The NCSP is a highly successful public health initiative in Australia, halving cervical cancer incidence and mortality since it was introduced in 1991. This has been achieved through organised, population-based cervical screening to detect precancerous changes, allowing treatment before any progression to cervical cancer, thereby preventing this disease.
A renewed NCSP was introduced on 1 December 2017 that included a change from 2-yearly Pap tests for the target age group 20–69 to 5-yearly human papillomavirus (HPV) tests, followed by a liquid-based cytology (LBC) test if oncogenic (cancer-causing) HPV is found, for the target age group 25–74.
This is the fifth report to present data for the renewed NCSP. Data included in this report are for the calendar years 2018, 2019, 2020, 2021, and 2022.
Terminology
This report uses the terms ‘participants’ and ‘invitees’ when referring to data collected under the NCSP. These data are not restricted by sex or gender, with all cervical screening participants and invitees included in these data. For NCSP data, participants and invitees may include women, transgender men, intersex people, and non-binary people.
This report uses the term 'women' to mean ‘female' when referring to cancer incidence data and cancer mortality data as these data sources are based on sex assigned at birth. However, it should be noted that some people may not identify with this term.
Recruitment
Participation and coverage in the renewed NCSP can now be measured as 5 years of data are available. Participation is restricted to only screening HPV tests, whereas coverage is not restricted in this way, and is a better indication of overall participation in cervical screening.

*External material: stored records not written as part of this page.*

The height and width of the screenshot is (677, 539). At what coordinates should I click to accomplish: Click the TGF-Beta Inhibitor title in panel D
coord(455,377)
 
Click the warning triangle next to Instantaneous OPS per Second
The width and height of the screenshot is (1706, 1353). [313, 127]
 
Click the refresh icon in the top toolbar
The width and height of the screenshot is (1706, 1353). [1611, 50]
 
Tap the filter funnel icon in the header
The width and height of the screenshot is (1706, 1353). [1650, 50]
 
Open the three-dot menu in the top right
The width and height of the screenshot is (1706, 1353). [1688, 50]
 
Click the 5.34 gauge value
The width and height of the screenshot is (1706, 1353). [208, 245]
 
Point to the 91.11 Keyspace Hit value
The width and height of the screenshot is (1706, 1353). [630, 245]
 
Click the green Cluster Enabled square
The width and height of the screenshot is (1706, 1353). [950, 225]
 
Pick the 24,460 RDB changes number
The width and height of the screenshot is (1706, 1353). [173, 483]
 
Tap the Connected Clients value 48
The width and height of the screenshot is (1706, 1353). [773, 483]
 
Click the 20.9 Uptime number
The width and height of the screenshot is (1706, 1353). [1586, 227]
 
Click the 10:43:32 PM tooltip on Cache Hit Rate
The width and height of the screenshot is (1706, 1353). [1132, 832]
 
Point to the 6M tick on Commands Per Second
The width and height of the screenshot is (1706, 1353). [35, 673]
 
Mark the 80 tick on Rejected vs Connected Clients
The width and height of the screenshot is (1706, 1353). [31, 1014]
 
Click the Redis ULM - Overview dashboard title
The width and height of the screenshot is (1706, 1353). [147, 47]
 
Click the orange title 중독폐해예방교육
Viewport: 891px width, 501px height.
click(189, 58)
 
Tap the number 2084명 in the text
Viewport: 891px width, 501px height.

Over the 5 years 2018–2022, more than 4.7 million participants aged 25–74 had a screening HPV test (primary screening or 12-month repeat HPV test). Participation has been determined to be 68% of the eligible population.
Over the 5 years 2018–2022, more than 5.2 million participants aged 25–74 had an HPV or LBC test for any reason. Coverage has been determined to be 77% of the eligible population.
Screening
Screening HPV test positivity is the proportion of valid primary screening HPV tests that detected oncogenic HPV. In 2022, for participants aged 25–74:
- positivity was 2% for oncogenic HPV 16 and 18 (the two types of HPV that cause most cervical cancers)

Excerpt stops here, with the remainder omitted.